A distinctly bookish part of my personality that looks forward to January 1st because, in addition to starting a new year, I get to set a new reading goal on Goodreads. This year was different, though. I set my Goodreads reading goal lower this year than I have in previous years.
What Goodreads should not be:
Last year I let my reading goal hang over me like yet another item on my to-do list. I set out to read a fair amount of books, an amount fewer than the previous year because I figured I would be busier during my senior year of college than in my junior year. I set the bar for a high figure I felt I could reach.
I did not meet my goal. I was short two books on December 31. During the last month of 2013, I read book after book, enjoying the opportunity to fit in some reading the likes of which I hadn’t had time for during the semester. Nonetheless, I did not read “enough.” On New Year’s Eve, I knew I would never be able to read two books before the ball dropped.
Then I realized how I had let my reading goal become, instead of a worthy aspiration, a to-do task that the perfectionist in me said I’d failed.

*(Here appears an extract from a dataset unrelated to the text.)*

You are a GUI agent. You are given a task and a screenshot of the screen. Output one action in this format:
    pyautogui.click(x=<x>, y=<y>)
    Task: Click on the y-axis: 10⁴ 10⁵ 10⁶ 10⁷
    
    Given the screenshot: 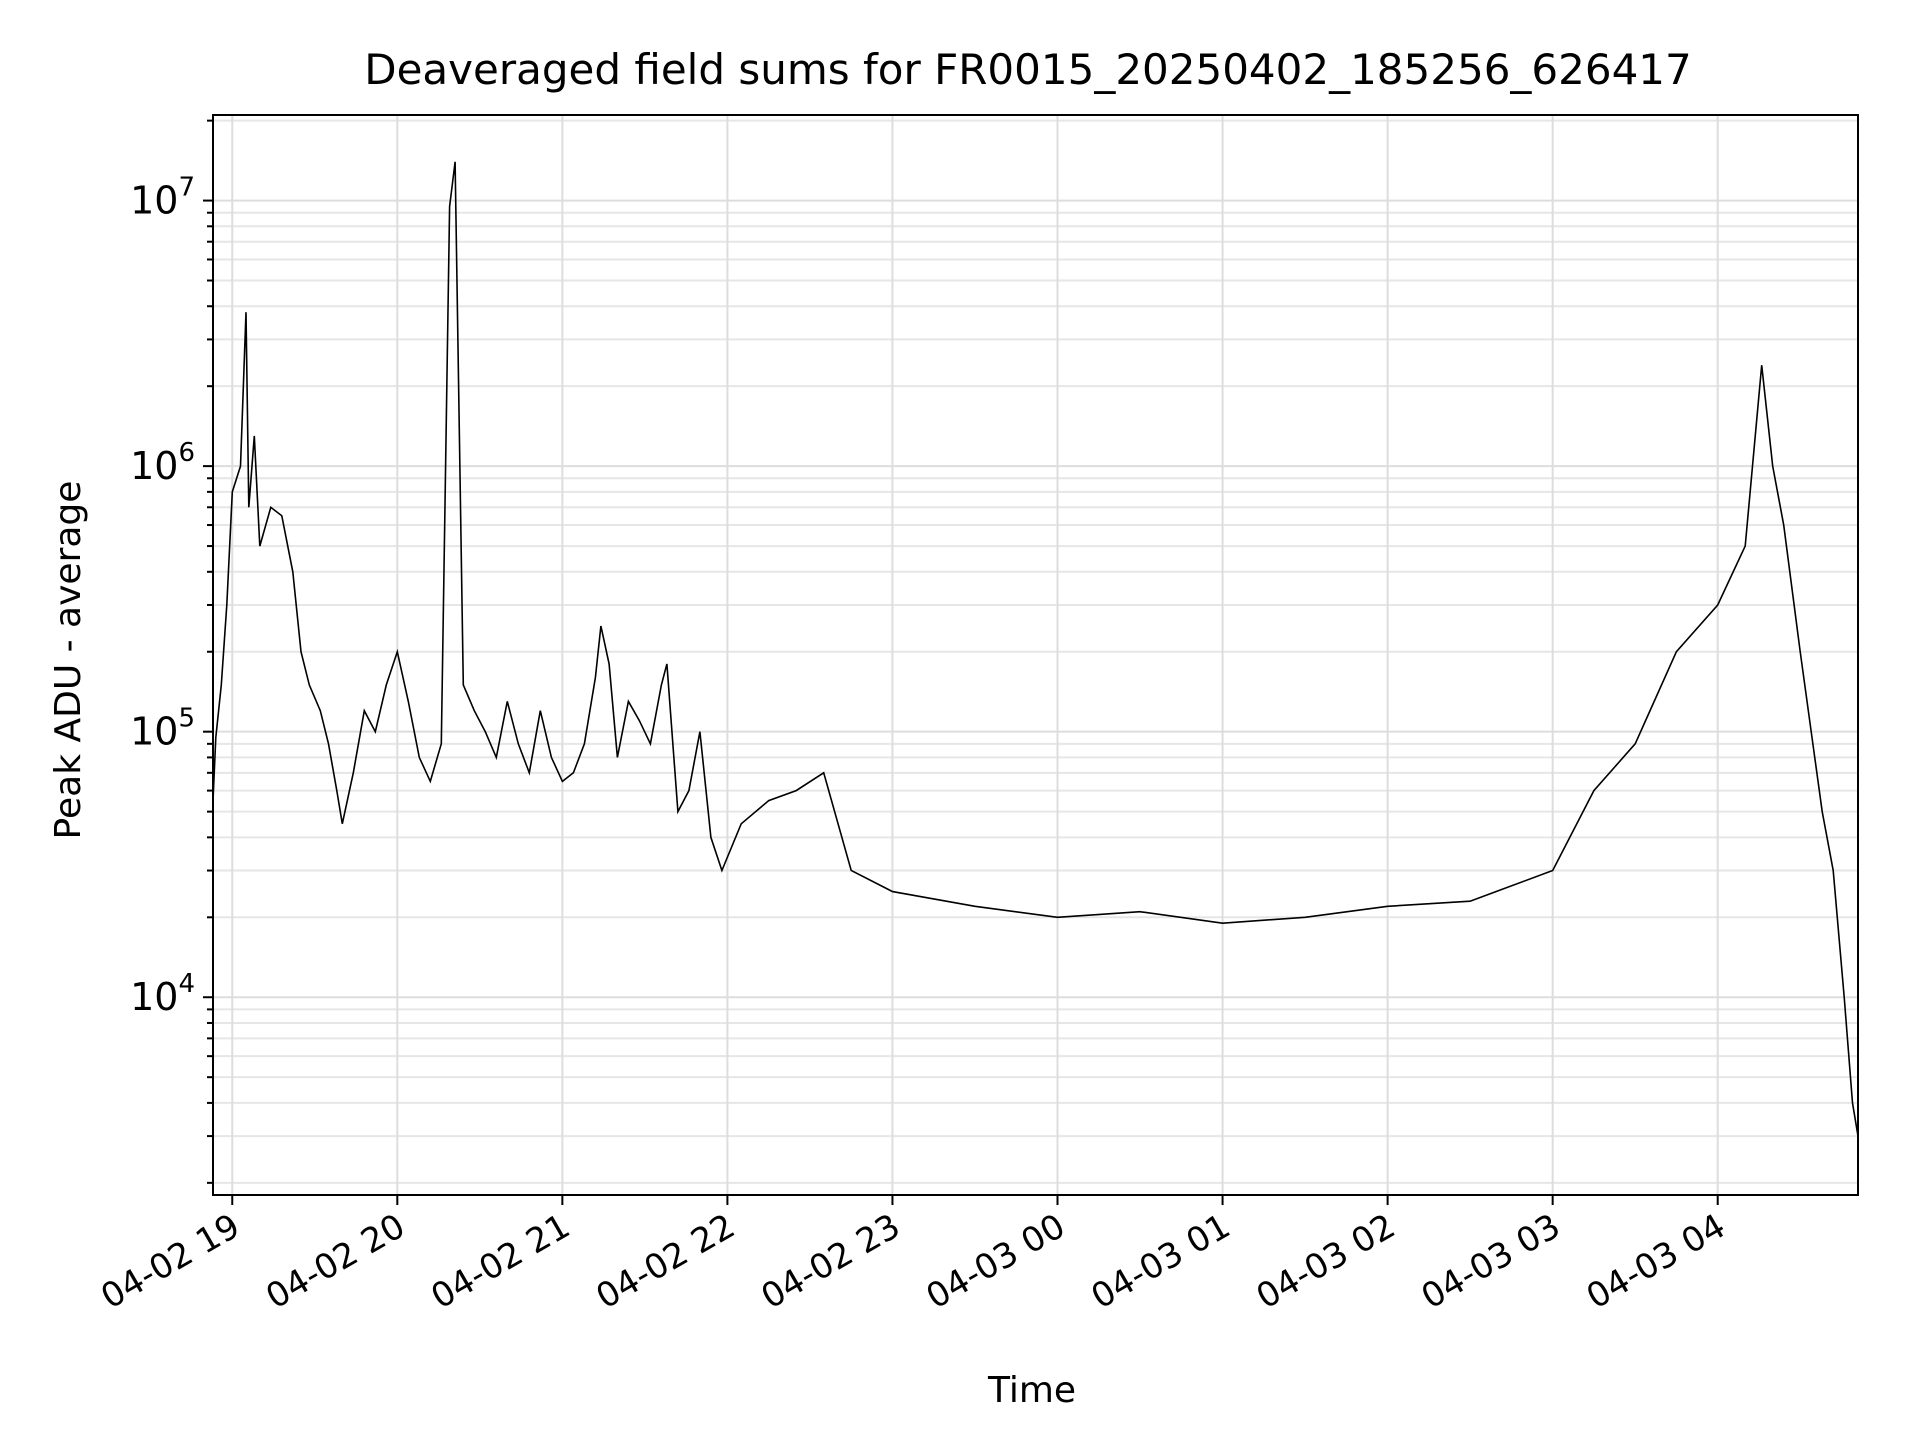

And yet I hadn’t failed. I’d read a good many wonderful books all year, books that I loved, books that had stretched me. Just because I did not read two more did not in any way mean that I had failed as a reader. Because Goodreads–and reading goals–should not ever be measures of our efficiency or worth.
How to use Goodreads:
Goodreads–and the reading goals the site allows you to set–are tools we use and goals we strive to keep because we want to better our minds and grow our hearts. Goodreads is a social media site I’ve grown to love because, in addition to allowing you to set year-long reading goals, it works a little like other social media sites, only this one is exclusively for book-lovers.
Want to connect with other readers?
On Goodreads, I can “become a fan” of my favorite authors (much like I would “like” their pages on Facebook or “follow” them on Twitter). I can also connect with other readers via groups and becoming friends (similar to how I have “circles” on Google+ and “connections” on LinkedIn).
Or need a way to track your reading habits?
Even if you choose not to open your Goodreads account to others or have any updates popping up on your Recent Updates newsfeed, Goodreads can be an excellent tool for tracking the books you are reading or want to read. Just find a book, hover over the green bar that says “Want to Read” and select whether you “want to read” it, are “currently reading” it, or have “read” it.
Related: My friend Gretchen has a great tutorial on all things Goodreads!
Calling all book reviewers!
You can also write reviews of the books you love–so if you are a book reviewer like me, Goodreads is a good addition to the list of consumer and social media sites where you post your reviews.
Want to join a book-loving community… or ten?
There are gaggles of Goodreads groups you can join according to your interests. Have a favorite genre? There’s undoubtedly a group for that.
Are you on Goodreads? How do you use it?